En mars dernier, Maud Cohen, présidente de l'Ordre des ingénieurs du Québec, nous avait confié que l'éthique prenait une importance particulière à la suite des événements qui ont éclaboussé certaines firmes de génie-conseil.

Depuis, l'organisme est passé à l'action. Parmi les grandes stratégies adoptées, la ligne téléphonique 1-877-Éthique sera lancée prochainement pour le grand public et les ingénieurs, a-t-elle révélé en primeur à La Presse.

«Tout en pouvant préserver leur anonymat, les gens pourront faire des plaintes et poser des questions sur la pratique, explique Mme Cohen. Parce que parfois, même pour les membres, les questions de déontologie sont complexes. Il peut arriver par exemple que leur employeur ou un client fassent pression pour qu'ils ne respectent pas leur code de déontologie, ce qui est illégal. Nous devons donc les rassurer et leur rappeler que le code de déontologie doit primer. C'est facile à dire, mais ce n'est pas toujours facile à appliquer.»

L'Ordre des ingénieurs du Québec a d'ailleurs à la disposition de ses membres un fonds de défense en cas de préjudice. «Ça peut servir pour défendre un membre qui par exemple, aurait été congédié, ou qui se serait vu refuser une promotion parce qu'il aurait décidé de respecter son code de déontologie. Étonnamment, ce fonds est très peu utilisé», indique la présidente.

Effectifs doublés au bureau du syndic

Après avoir incité les gens à dénoncer des pratiques douteuses de la part d'ingénieurs lorsque les problèmes dans le domaine de construction ont été révélés, l'Ordre a vu le nombre de plaintes passer de 80 à 400 en un an.

«Pour être capables de suffire à la demande, nous prévoyons doubler l'équipe du bureau du syndic d'ici deux ans, ce qui se traduira par l'embauche de 13 personnes. C'est d'ailleurs déjà commencé», affirme Maud Cohen.

Le profil des candidats recherchés a aussi été modifié.

«Avant, nous embauchions seulement des ingénieurs qui avaient un intérêt pour l'enquête qui se limitait généralement à vérifier si des ingénieurs avaient ou non les compétences pour remplir leur mandat, dit-elle. Maintenant, on parle de financement illégal de partis politiques, de collusion et de malversation, donc nous embauchons des gens qui ont un profil différent comme des recherchistes et d'anciens policiers pour soutenir les syndics adjoints dans leurs enquêtes», explique la présidente.

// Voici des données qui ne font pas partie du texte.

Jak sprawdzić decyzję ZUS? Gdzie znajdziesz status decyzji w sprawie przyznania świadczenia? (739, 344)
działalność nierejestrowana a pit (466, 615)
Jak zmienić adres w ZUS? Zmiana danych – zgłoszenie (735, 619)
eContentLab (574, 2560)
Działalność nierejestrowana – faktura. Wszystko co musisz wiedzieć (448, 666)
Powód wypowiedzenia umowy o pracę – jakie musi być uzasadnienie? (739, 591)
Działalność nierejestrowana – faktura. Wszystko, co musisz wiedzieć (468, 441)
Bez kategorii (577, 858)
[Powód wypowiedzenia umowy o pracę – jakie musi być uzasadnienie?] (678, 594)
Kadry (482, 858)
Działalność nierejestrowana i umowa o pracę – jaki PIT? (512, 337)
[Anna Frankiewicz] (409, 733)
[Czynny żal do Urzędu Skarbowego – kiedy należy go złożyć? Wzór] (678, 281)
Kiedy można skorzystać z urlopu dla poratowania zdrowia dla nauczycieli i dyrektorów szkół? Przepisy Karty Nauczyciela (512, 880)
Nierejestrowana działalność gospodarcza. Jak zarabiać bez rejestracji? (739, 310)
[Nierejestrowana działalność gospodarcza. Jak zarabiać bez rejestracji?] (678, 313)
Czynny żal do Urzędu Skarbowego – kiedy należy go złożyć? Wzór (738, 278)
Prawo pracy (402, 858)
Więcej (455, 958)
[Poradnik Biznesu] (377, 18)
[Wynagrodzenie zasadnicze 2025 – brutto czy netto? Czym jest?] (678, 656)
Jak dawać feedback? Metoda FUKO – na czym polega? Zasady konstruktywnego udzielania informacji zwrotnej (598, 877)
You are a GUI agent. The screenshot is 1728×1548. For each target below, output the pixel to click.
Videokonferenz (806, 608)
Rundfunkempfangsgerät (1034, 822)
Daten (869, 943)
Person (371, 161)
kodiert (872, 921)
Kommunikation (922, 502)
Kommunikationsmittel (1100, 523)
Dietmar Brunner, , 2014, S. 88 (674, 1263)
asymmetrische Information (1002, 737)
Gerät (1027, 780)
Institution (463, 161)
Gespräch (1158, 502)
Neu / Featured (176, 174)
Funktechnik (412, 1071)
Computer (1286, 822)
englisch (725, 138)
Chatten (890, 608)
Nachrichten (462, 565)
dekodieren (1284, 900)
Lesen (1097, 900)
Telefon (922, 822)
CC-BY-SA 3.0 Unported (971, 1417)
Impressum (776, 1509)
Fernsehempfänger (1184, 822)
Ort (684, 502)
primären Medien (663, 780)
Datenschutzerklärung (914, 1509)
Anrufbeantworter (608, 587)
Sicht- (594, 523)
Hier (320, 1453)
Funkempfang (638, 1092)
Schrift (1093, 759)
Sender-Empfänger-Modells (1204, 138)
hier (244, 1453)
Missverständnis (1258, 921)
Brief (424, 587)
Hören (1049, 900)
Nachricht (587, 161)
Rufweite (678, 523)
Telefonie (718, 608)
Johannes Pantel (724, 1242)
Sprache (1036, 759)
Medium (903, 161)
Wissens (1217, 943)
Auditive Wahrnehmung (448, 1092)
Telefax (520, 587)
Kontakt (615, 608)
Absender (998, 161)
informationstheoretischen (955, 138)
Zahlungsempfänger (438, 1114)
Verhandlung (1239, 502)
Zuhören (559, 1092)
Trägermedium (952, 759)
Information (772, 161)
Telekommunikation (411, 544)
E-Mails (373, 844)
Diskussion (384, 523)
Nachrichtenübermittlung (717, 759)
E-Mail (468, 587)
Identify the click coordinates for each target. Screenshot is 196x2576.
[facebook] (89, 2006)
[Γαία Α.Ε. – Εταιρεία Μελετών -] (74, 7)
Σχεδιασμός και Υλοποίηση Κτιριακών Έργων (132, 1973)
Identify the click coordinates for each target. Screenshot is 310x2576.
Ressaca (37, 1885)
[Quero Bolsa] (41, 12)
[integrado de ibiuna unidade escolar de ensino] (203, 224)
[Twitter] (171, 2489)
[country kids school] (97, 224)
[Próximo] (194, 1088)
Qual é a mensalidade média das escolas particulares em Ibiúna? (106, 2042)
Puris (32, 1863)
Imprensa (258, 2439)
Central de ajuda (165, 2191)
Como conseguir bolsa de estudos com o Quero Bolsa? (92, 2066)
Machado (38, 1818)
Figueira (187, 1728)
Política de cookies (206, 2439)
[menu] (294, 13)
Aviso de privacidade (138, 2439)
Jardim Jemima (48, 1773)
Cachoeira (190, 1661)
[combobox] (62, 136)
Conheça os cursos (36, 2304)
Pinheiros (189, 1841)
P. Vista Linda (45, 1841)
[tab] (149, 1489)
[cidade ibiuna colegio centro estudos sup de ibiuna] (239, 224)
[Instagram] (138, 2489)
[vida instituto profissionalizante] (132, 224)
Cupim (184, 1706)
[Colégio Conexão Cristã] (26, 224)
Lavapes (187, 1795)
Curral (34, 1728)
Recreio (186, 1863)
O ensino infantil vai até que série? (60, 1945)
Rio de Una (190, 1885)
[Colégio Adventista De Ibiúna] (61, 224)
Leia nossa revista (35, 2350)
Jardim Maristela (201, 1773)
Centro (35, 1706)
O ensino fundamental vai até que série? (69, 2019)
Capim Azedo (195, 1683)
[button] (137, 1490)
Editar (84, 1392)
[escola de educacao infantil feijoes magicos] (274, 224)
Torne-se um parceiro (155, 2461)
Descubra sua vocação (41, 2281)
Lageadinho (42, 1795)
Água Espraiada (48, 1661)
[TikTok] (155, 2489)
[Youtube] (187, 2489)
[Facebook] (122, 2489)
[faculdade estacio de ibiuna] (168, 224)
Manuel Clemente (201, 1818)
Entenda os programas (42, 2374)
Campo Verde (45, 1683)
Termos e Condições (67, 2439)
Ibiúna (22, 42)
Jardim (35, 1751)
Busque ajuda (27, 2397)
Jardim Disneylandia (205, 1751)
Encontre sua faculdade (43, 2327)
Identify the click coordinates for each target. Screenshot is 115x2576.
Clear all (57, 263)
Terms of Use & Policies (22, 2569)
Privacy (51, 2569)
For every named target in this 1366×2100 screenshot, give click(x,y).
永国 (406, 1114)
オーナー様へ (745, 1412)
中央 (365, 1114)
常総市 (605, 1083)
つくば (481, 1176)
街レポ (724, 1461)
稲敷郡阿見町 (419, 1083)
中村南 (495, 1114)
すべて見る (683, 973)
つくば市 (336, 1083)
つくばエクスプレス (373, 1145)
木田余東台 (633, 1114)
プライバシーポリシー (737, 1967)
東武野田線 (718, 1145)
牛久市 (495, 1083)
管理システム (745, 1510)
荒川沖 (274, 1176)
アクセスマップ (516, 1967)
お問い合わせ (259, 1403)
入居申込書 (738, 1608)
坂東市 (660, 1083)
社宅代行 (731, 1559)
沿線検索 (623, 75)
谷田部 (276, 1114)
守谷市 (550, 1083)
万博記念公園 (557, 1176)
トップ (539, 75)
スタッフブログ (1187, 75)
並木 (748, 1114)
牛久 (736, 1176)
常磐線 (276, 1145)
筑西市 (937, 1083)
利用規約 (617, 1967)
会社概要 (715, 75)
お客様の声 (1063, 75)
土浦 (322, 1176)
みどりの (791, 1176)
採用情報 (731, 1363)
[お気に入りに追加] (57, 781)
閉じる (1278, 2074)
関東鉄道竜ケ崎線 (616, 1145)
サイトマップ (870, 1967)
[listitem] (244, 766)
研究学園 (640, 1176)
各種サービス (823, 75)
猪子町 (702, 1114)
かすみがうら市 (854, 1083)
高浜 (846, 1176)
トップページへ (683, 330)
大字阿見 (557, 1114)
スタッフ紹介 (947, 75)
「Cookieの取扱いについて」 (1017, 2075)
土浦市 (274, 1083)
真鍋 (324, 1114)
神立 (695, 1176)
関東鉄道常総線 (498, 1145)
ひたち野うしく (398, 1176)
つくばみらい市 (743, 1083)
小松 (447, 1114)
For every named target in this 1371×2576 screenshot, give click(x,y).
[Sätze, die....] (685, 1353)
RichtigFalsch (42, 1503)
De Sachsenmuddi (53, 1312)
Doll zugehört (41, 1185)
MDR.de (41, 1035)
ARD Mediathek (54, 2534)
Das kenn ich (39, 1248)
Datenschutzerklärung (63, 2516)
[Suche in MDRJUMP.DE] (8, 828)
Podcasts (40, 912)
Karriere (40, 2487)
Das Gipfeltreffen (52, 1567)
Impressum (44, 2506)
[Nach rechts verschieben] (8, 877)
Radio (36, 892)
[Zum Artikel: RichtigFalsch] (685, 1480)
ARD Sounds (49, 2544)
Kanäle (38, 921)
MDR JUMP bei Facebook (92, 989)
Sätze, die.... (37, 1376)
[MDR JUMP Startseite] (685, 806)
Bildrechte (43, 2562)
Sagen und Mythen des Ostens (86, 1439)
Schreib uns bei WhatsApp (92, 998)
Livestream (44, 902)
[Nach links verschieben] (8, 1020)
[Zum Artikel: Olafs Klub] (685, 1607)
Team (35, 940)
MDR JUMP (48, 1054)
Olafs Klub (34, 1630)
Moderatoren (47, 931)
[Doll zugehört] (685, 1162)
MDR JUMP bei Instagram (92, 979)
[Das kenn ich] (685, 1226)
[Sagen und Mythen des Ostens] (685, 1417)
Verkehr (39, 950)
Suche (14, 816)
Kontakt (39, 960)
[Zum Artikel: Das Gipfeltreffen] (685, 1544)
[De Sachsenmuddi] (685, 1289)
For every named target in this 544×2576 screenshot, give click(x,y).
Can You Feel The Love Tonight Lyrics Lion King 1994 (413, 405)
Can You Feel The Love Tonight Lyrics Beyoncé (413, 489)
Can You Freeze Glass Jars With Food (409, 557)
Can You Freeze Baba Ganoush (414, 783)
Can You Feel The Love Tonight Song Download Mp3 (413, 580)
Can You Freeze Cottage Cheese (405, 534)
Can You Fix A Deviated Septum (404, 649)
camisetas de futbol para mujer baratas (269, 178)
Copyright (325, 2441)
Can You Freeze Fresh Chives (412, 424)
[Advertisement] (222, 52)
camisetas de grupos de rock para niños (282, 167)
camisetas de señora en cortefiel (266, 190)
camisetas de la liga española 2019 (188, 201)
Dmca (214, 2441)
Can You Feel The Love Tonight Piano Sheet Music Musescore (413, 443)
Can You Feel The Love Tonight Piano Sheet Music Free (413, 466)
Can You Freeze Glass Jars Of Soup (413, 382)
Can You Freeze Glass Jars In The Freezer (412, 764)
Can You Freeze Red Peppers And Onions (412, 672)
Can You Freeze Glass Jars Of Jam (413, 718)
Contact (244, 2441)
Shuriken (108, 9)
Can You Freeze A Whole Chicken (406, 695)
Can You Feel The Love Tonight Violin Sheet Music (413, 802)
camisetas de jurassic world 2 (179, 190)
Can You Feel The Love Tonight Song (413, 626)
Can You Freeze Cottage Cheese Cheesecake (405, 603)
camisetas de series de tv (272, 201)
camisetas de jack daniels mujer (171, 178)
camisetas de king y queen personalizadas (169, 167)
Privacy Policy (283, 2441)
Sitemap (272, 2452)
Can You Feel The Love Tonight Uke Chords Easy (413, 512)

L'Ordre n'enquête pas pour porter des accusations criminelles, bien sûr, mais il peut donner des amendes, procéder à des radiations temporaires et même, en arriver à des radiations permanentes.

L'organisme fait également ces enquêtes dans le but d'identifier des problématiques récurrentes qui pourraient exister dans la profession et, le cas échéant, en discuter avec ses membres pour trouver un moyen de corriger la situation sur le long terme.

Avec toutes ces mesures, c'est près de 1,3 million de dollars de plus que l'Ordre investira chaque année pour s'attaquer aux problèmes éthiques.

«C'est l'axe de notre planification stratégique 2010-2015 dans lequel nous investissons le plus, précise Mme Cohen. Pour y arriver, nous avons dû hausser les cotisations de nos membres qui d'ailleurs, nous ont appuyés. C'est important, parce qu'il est question de regagner la confiance du public. Nous sommes 60 000 ingénieurs au Québec et seulement quelques noms ont été visés.»